TL;DR: La confiance peut être compromise par une erreur de compétence, un manque d’honnêteté ou un défaut d’attention envers l’autre partie. Sa reconstruction dépend de la nature de l’événement et des actes qui suivent. Les excuses n’aident que si elles s’accompagnent d’une prise de responsabilité et d’un changement des conditions. La personne lésée n’est pas tenue de pardonner immédiatement ni de retrouver aussitôt le même degré d’ouverture.

Comment Empatyzer aide-t-il à préparer une conversation qui rétablit la confiance ?

Empatyzer vous aide à préparer une conversation après la rupture d’un accord en nommant votre responsabilité, en reconnaissant les conséquences et en proposant une mesure réparatrice concrète.

Fonctionnalités qui peuvent vous aider :

  • Parler à Em d’une personne précise : Vous aide à choisir la manière de présenter vos excuses et de discuter de nouvelles règles de coopération.
  • Parler à Em de vous-même : Vous aide à clarifier vos limites et vos attentes quant à la suite de la relation.

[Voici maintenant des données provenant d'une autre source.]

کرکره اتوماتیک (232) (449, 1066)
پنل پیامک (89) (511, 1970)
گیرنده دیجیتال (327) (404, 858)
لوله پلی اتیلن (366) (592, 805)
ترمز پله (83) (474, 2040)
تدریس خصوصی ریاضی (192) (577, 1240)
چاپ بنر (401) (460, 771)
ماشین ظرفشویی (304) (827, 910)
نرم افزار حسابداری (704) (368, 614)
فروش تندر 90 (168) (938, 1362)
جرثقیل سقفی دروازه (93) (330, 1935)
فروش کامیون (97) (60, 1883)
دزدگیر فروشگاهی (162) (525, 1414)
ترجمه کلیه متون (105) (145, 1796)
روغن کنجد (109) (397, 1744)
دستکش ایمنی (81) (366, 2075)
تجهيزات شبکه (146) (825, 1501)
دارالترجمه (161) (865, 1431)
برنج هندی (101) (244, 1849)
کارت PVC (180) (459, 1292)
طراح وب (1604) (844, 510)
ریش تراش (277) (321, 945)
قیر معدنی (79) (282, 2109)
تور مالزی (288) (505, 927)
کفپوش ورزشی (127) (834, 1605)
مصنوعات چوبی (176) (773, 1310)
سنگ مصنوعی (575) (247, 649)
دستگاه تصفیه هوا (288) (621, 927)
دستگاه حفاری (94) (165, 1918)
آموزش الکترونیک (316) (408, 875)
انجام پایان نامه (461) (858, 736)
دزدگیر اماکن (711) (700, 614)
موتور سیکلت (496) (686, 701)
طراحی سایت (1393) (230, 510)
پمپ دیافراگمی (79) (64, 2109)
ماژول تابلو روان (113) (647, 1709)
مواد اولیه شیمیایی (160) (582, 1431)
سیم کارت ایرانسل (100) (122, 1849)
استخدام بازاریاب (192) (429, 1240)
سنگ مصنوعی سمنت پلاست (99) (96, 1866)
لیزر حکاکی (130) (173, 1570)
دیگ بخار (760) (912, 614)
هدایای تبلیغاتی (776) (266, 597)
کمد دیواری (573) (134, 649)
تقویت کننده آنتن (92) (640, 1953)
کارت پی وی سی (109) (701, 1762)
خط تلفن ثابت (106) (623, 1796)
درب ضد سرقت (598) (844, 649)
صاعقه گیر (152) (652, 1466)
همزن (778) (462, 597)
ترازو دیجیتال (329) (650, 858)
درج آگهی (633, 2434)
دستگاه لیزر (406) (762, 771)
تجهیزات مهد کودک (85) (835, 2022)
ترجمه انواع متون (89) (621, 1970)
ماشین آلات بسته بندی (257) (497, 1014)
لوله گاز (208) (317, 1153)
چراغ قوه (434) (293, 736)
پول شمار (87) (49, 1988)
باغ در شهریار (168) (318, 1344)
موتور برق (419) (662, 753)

Une promesse qui ne rassure plus

Un manager avait promis de ne pas transmettre une information personnelle concernant un salarié. Une semaine plus tard, tout le service est au courant. Après s’être excusé, il dit : « Tu peux de nouveau me faire confiance, cela ne se reproduira pas. » Le salarié continue de répondre avec prudence. Dans cette situation, le problème n’est pas que les mots n’ont pas été compris. Les actes ont déjà contredit ces mêmes assurances. Le retour de la confiance exige donc de nouvelles bases, pas seulement une déclaration plus appuyée. La personne qui a perdu son sentiment de sécurité cherche à vérifier si le risque a réellement changé. Faire confiance suppose d’accepter de devenir vulnérable aux actes de l’autre. Nous pouvons lui confier une information, une tâche ou nos intérêts même si nous ne contrôlons pas tout. Après une rupture, restreindre son ouverture peut constituer une réaction protectrice compréhensible, et non une preuve automatique de mesquinerie. La reconstruction doit répondre à ce qui a été remis en cause : la compétence, l’honnêteté, la prévisibilité ou la conviction que l’autre tient compte de notre bien. Il faut déterminer quelle dimension de la confiance a été atteinte. Une erreur due à un manque de connaissances suscite d’autres questions qu’une dissimulation délibérée. Dans le premier cas, le destinataire se demande si la personne sait accomplir la tâche ; dans le second, si son honnêteté est fiable. Ces doutes peuvent bien sûr se conjuguer. Il est néanmoins utile de les nommer, car assurer de ses bonnes intentions ne répond pas à un défaut de compétence, pas plus qu’une formation supplémentaire n’explique une tromperie volontaire. La reconstruction doit viser le fondement concret de la méfiance. Elle ne se réduit pas à une phrase parfaite qui agirait indépendamment de l’histoire de la relation, de la gravité du préjudice et du comportement adopté après sa découverte.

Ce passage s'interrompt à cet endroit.